*Task*: Pick the lines holding the string "computer" out of the records and copy them.

*Stored data*:
══════════════════════════════

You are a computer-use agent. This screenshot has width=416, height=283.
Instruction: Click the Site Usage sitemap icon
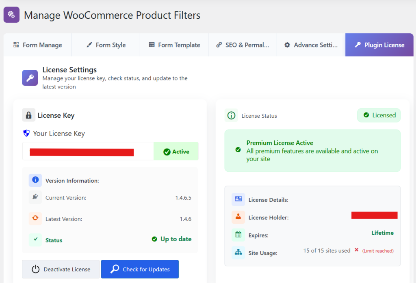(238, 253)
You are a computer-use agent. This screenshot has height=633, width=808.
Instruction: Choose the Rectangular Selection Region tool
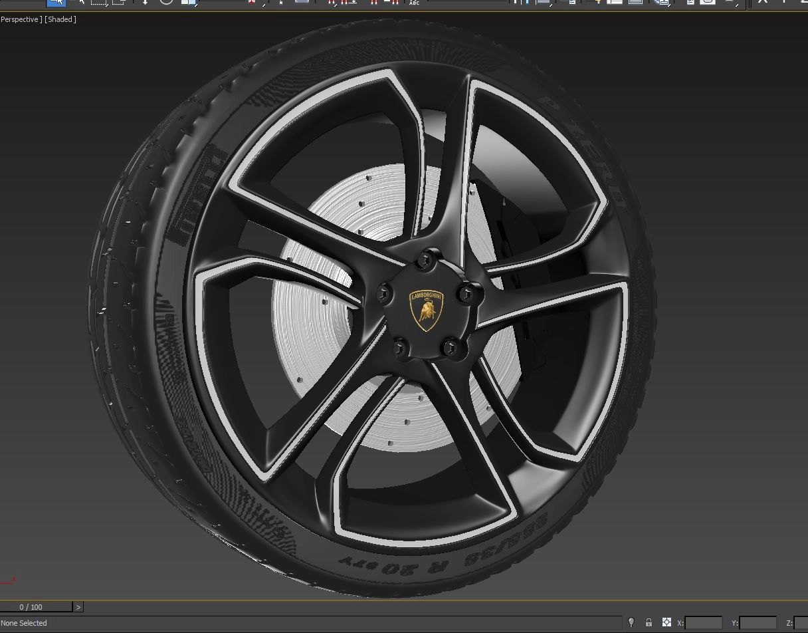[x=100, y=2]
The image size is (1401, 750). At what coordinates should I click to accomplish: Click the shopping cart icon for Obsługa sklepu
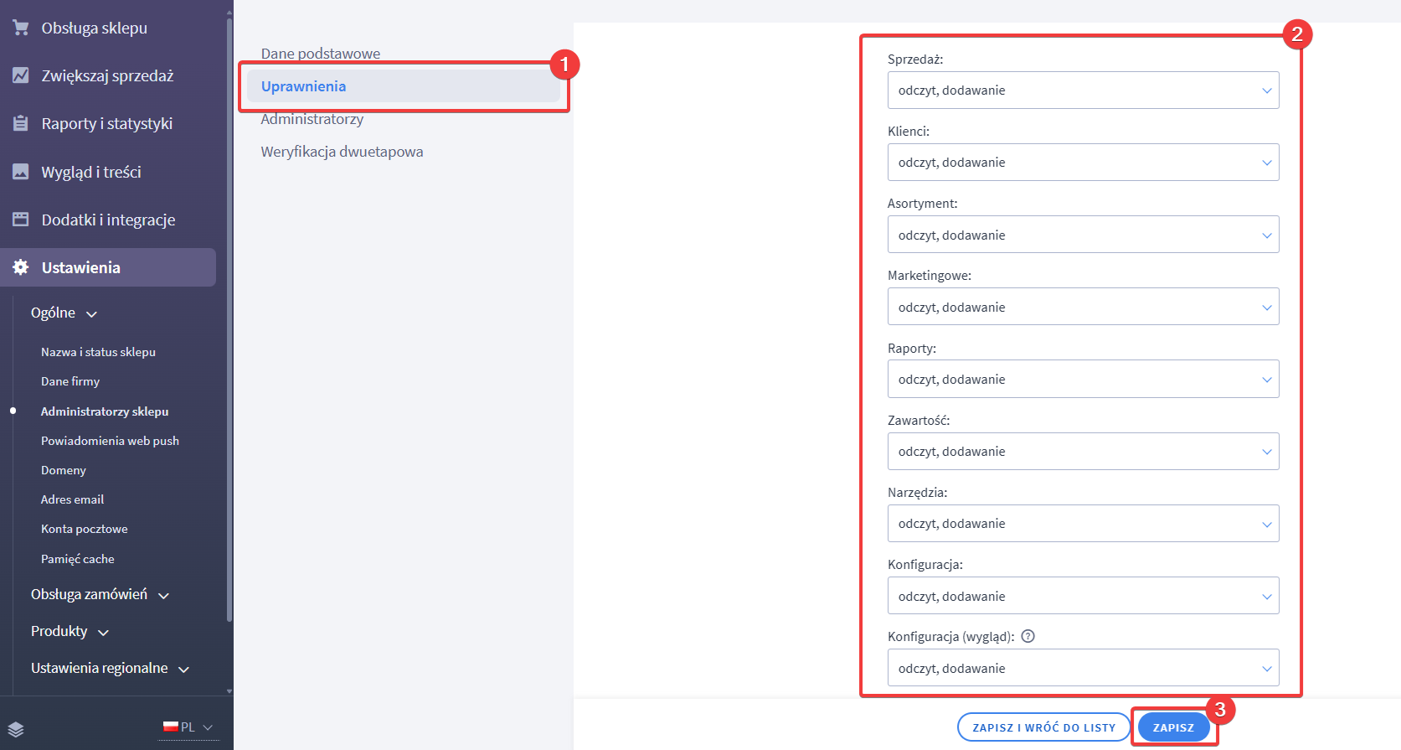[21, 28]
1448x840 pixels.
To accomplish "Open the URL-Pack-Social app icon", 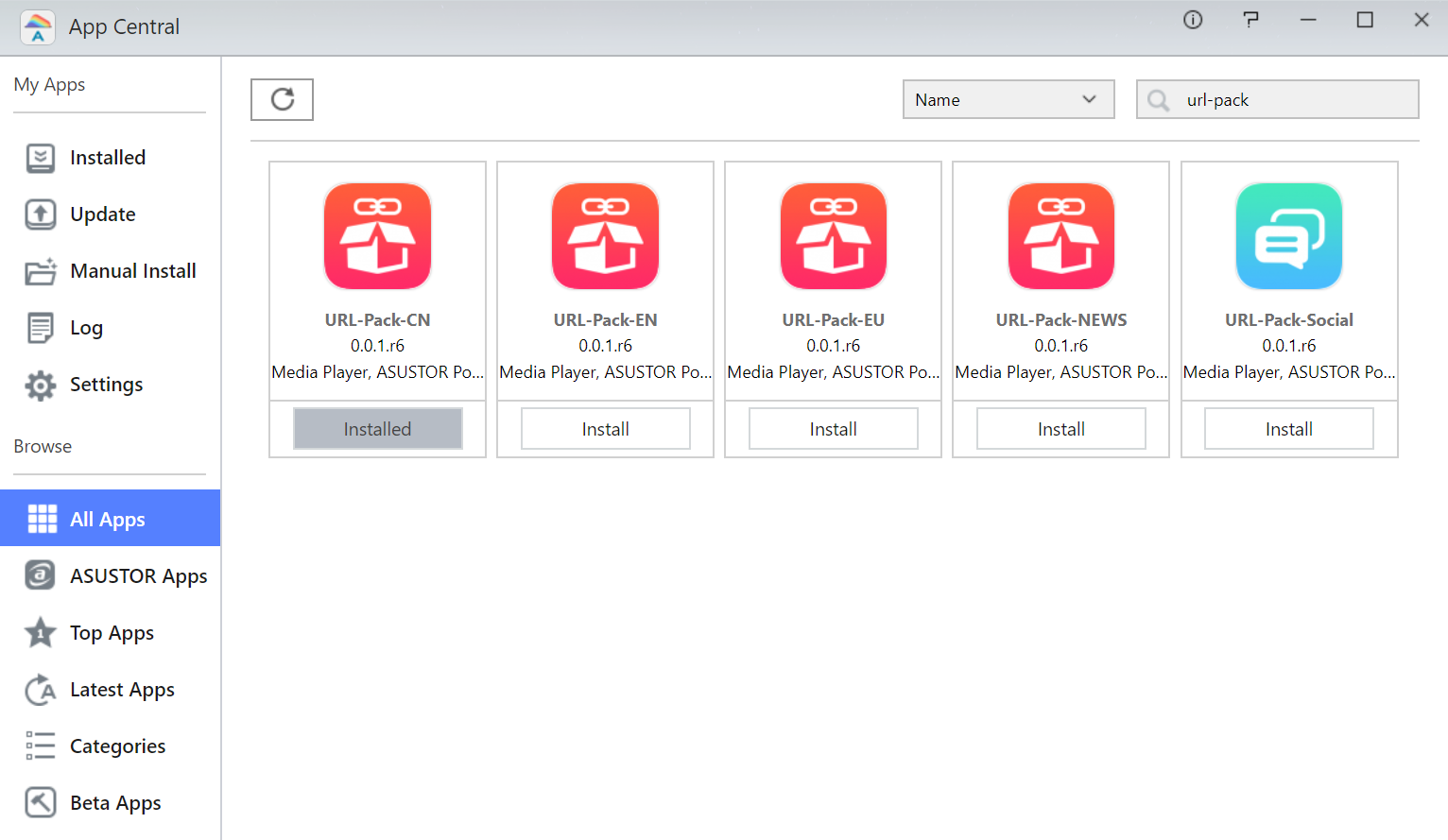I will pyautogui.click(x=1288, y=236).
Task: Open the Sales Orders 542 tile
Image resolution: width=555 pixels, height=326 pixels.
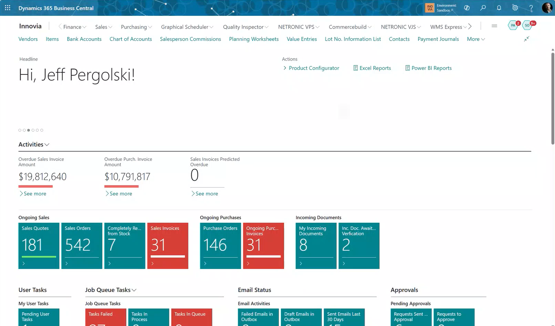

══════════════════════════════

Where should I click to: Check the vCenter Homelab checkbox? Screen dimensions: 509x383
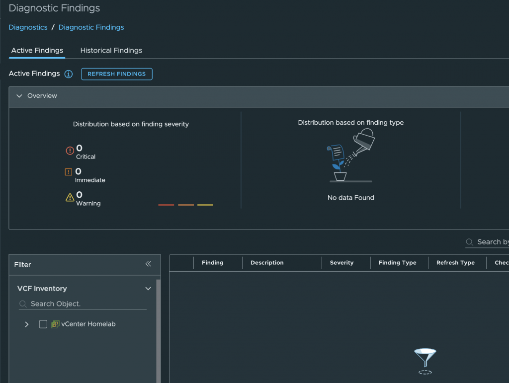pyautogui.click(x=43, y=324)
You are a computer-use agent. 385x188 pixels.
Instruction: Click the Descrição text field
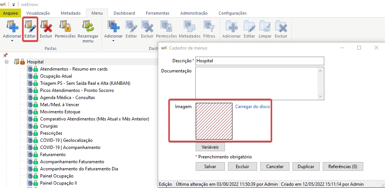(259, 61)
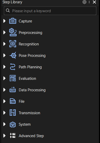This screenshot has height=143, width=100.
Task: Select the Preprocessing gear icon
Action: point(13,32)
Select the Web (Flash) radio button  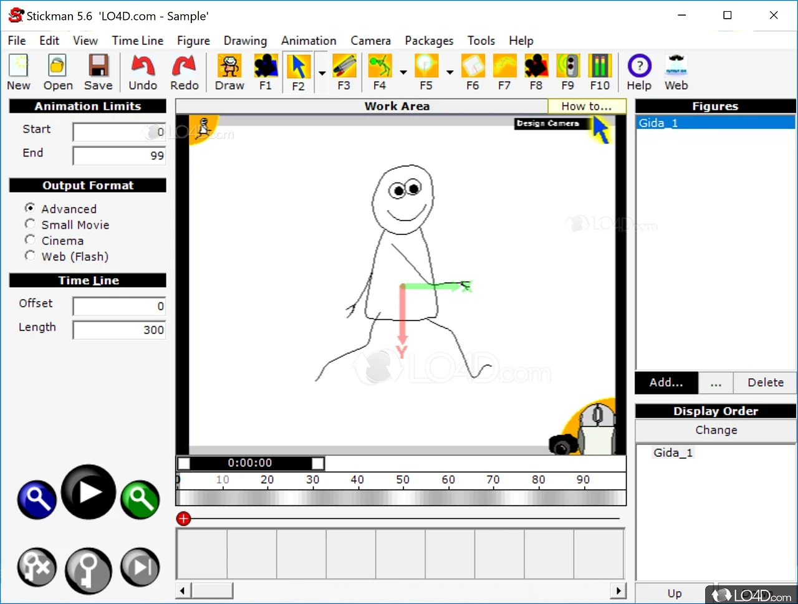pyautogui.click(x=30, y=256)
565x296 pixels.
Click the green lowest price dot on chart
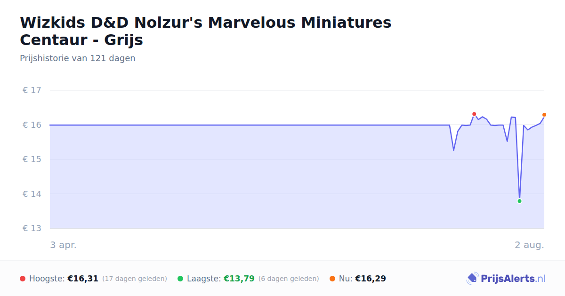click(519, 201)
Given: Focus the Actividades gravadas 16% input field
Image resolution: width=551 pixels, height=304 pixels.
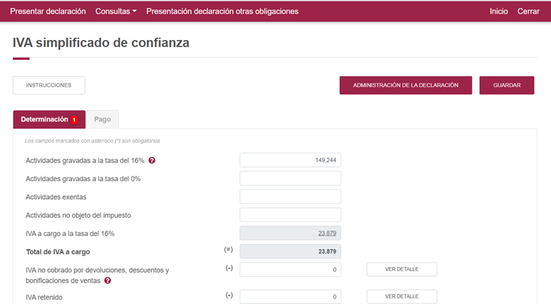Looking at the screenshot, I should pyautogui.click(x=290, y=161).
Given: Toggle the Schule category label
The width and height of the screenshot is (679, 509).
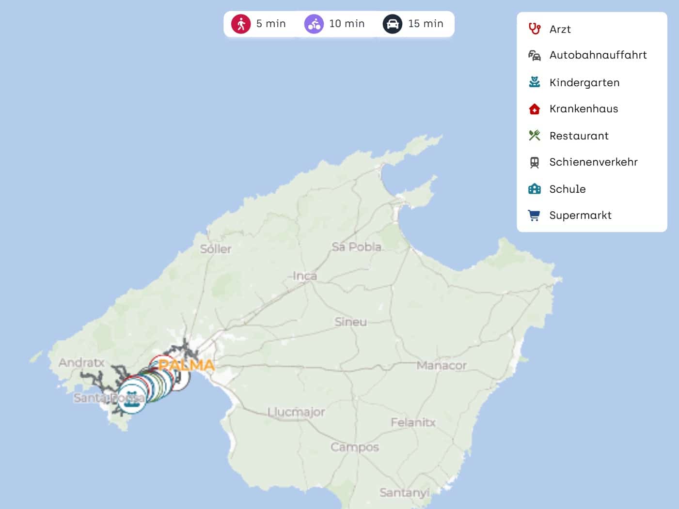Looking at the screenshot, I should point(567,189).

══════════════════════════════

*Answer box*:
You are a computer-use agent. This screenshot has width=416, height=283.
You are a computer-use agent. This screenshot has height=633, width=808.
You are a computer-use agent. 385x188 pixels.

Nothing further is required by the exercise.